Spark Graphx: Loading a graph from adjacency matrix

Question

I have been experimenting with the Graphx APIs of Spark, primarily to learn and have a feel of how to use them. In the process, I have to load an adjacency matrix into a graph. The matrix dataset is here.

From the site, the matrix is described as

A number of employees in a factory was interviewed on a question: “Do you like to work with your co-worker?”. Possible answers are 1 for yes and 0 for no. Each employee gave an answer for each other employee thus creating an adjecancy matrix.

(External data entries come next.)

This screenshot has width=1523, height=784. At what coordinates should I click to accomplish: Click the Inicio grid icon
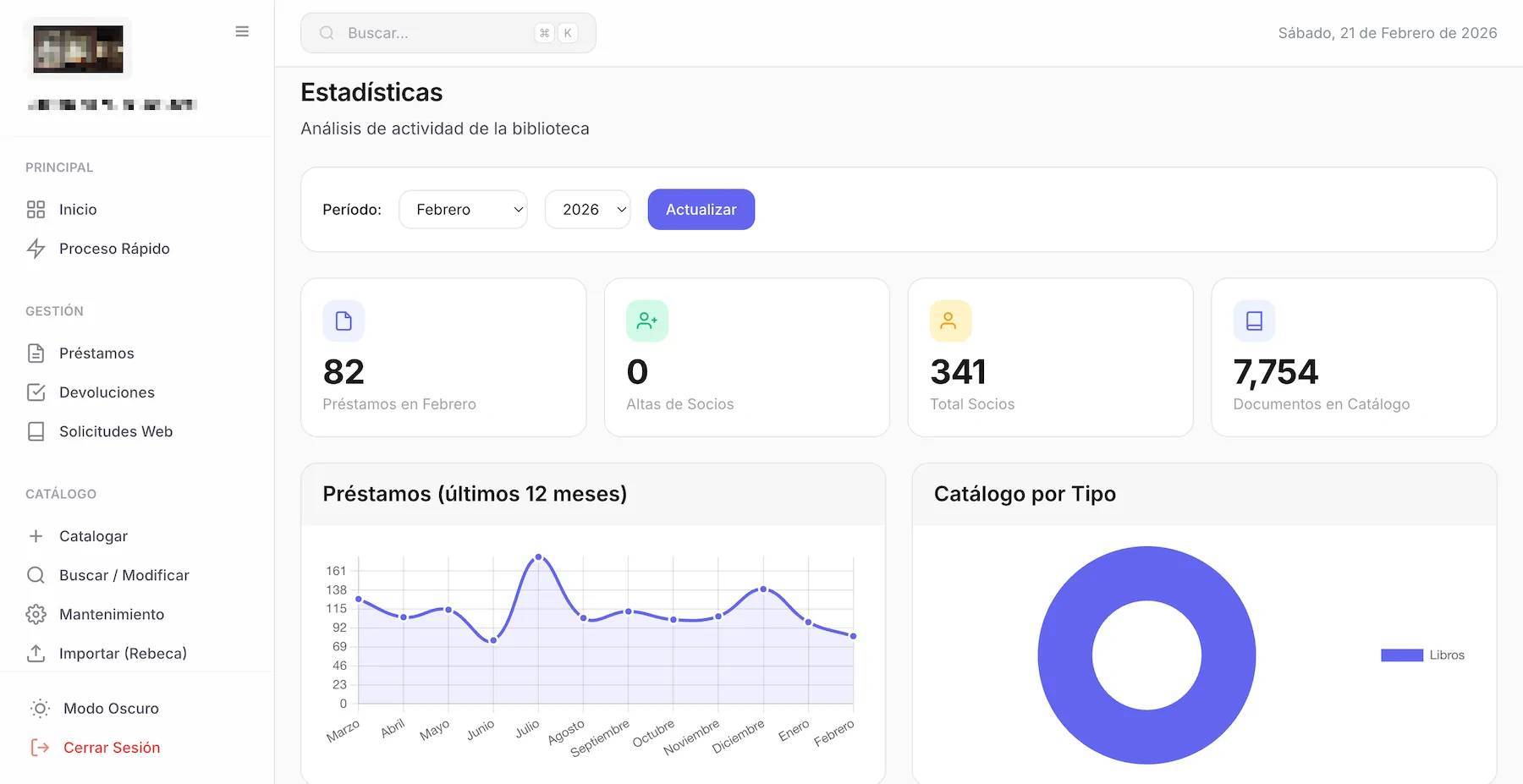[x=36, y=210]
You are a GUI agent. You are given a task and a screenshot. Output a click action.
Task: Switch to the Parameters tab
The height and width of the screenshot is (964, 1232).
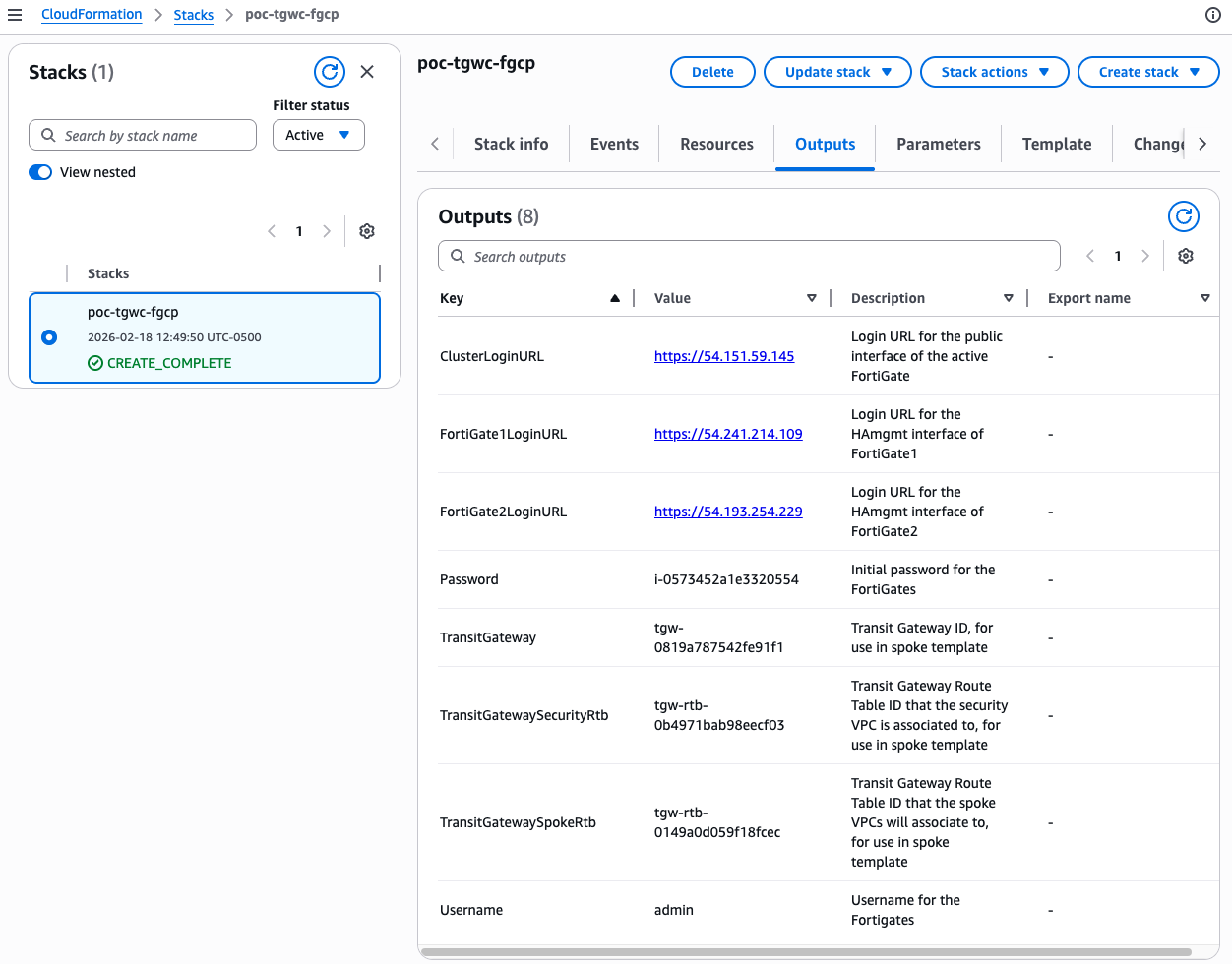[x=938, y=144]
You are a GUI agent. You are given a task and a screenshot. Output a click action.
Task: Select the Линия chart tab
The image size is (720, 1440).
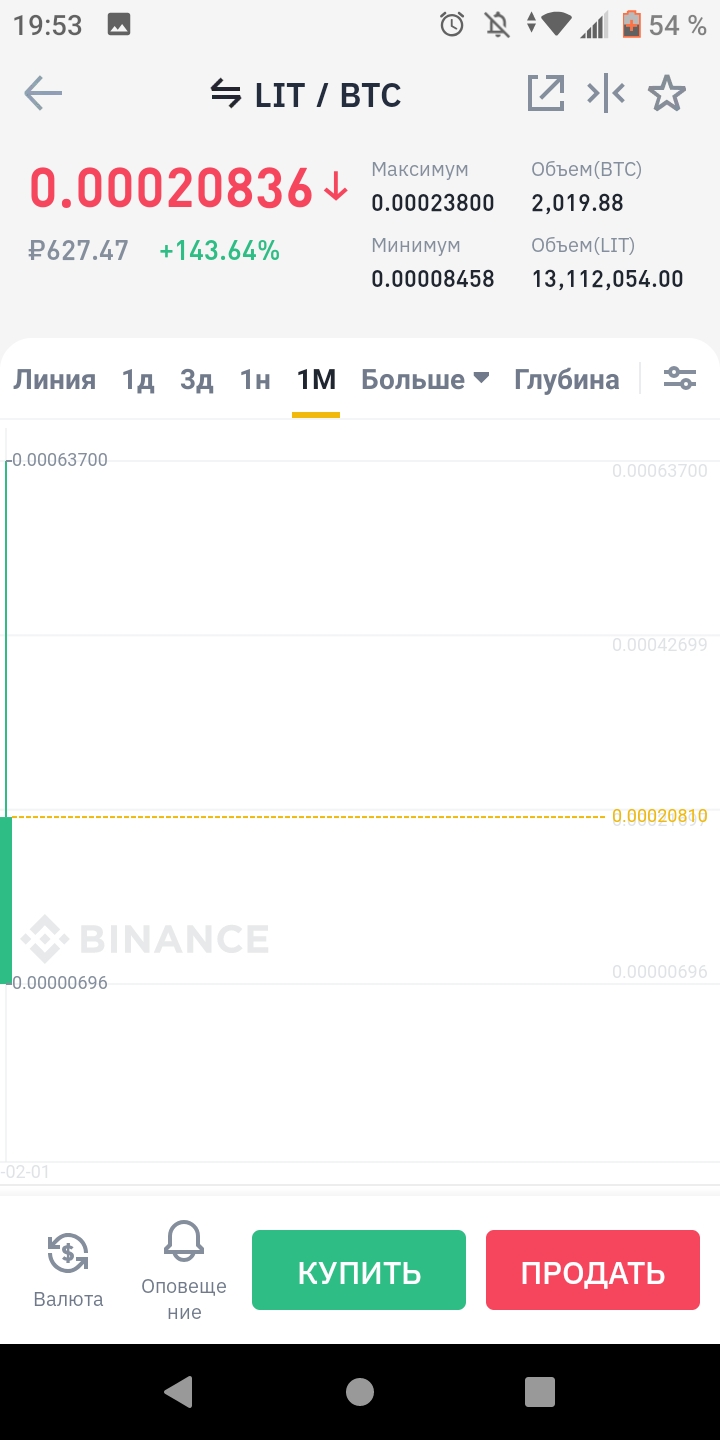(54, 380)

So, I have decided to name the employees as English alphabets ("A" onwards). Employees form the nodes of the graph, and their preferences for their co-workers form the edges. I haven't found any straightforward way in Spark to achieve this; my R-programmer friends tell me that it is quite easy to do so, in their world. So, I set upon writing a naive implementation to do so. Here's the code

val conf = new SparkConf().setMaster("local[*]").setAppName("GraphExploration App")
val spark = SparkSession
  .builder()
  .appName("Spark SQL: beginners exercise")
  .getOrCreate()     

    val sc = SparkContext.getOrCreate(conf)

      val df = spark.read.csv("./BlogInputs/sociogram-employees-un.csv").cache

      val allRows = df.toLocalIterator.toIndexedSeq

      type EmployeeVertex = (Long,String)

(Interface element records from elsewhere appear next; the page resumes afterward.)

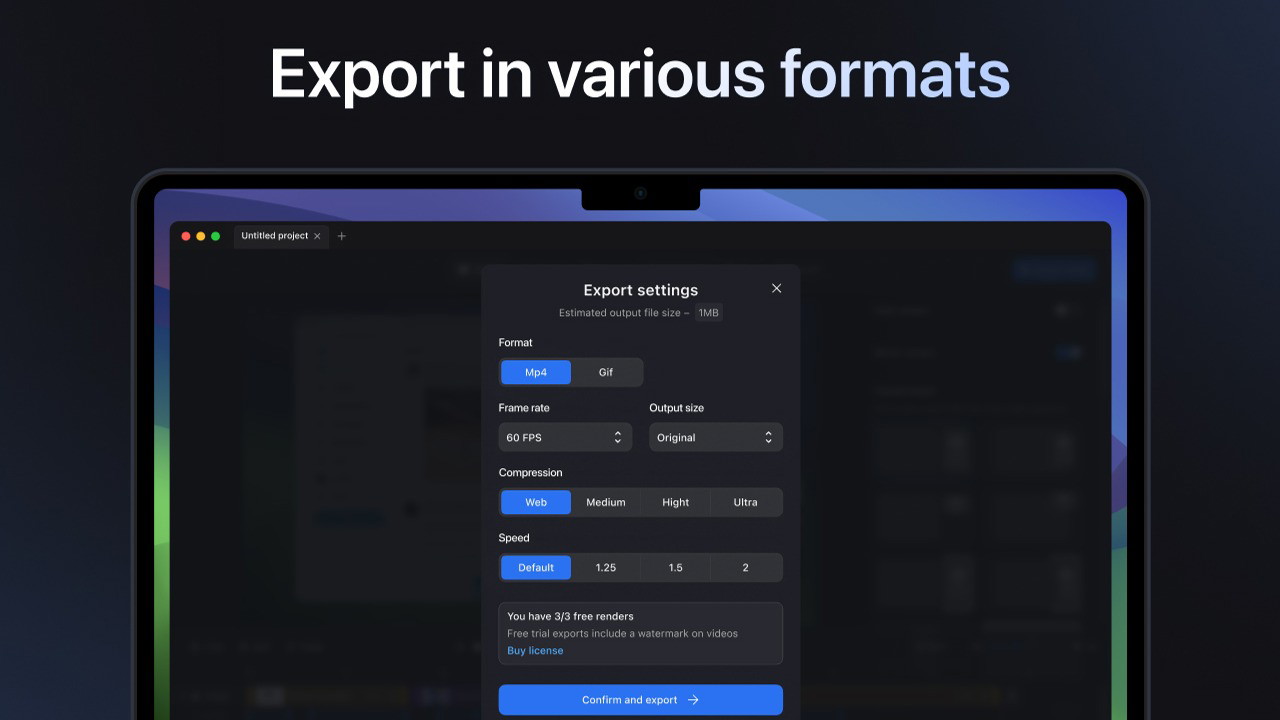Set speed multiplier to 2
The image size is (1280, 720).
(745, 567)
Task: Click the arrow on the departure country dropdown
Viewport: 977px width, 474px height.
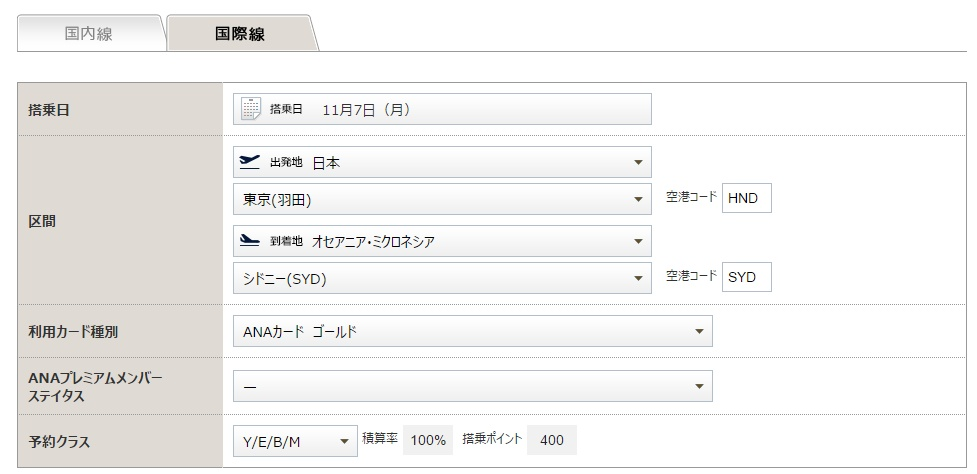Action: [x=638, y=163]
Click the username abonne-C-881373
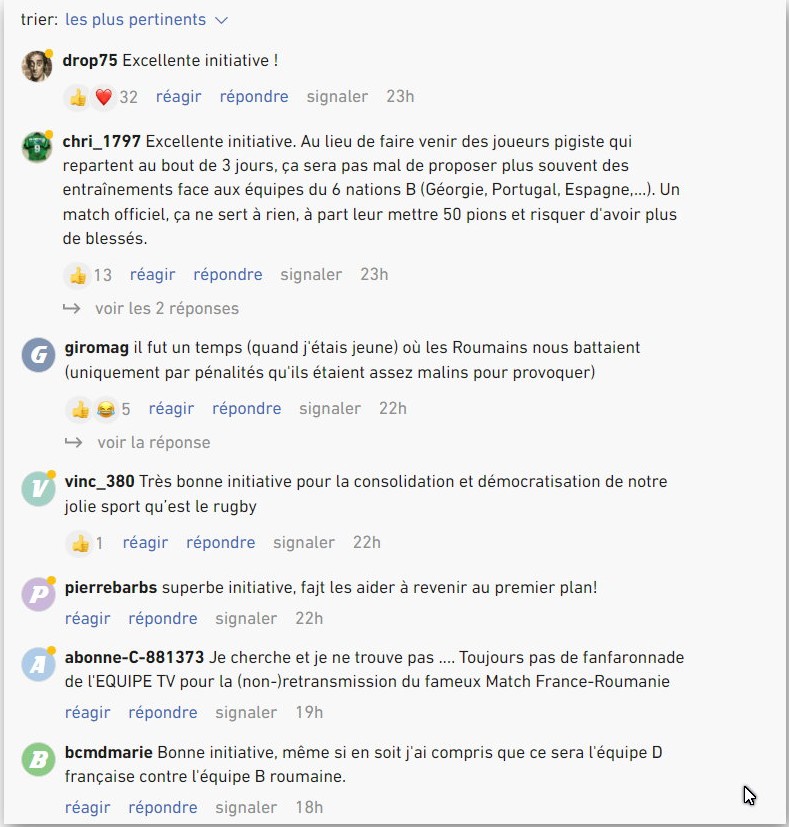This screenshot has height=827, width=789. tap(133, 657)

      val employeesWithNames = (0 until allRows.length).map(i => (i.toLong,((i + 'A').toChar.toString())))

      val columnNames   = (0 until allRows.length).map(i => ("_c" + i)).toIndexedSeq // It is a square matrix; rows == columns

      val edgesAsCollected = (for {
            rowIndex <- 0 until df.count.toInt
            colIndex <- 0 until df.count.toInt
            if (rowIndex != colIndex)
            } yield {

                    if (allRows(rowIndex).fieldIndex(columnNames(colIndex)) == 1)
                        Some(Edge(employeesWithNames(rowIndex)._1,employeesWithNames(colIndex)._1,"Likes"))
                    else
                       None

            }).flatten

       val employeeNodes = sc.parallelize(employeesWithNames)
       val edges = sc.parallelize(edgesAsCollected)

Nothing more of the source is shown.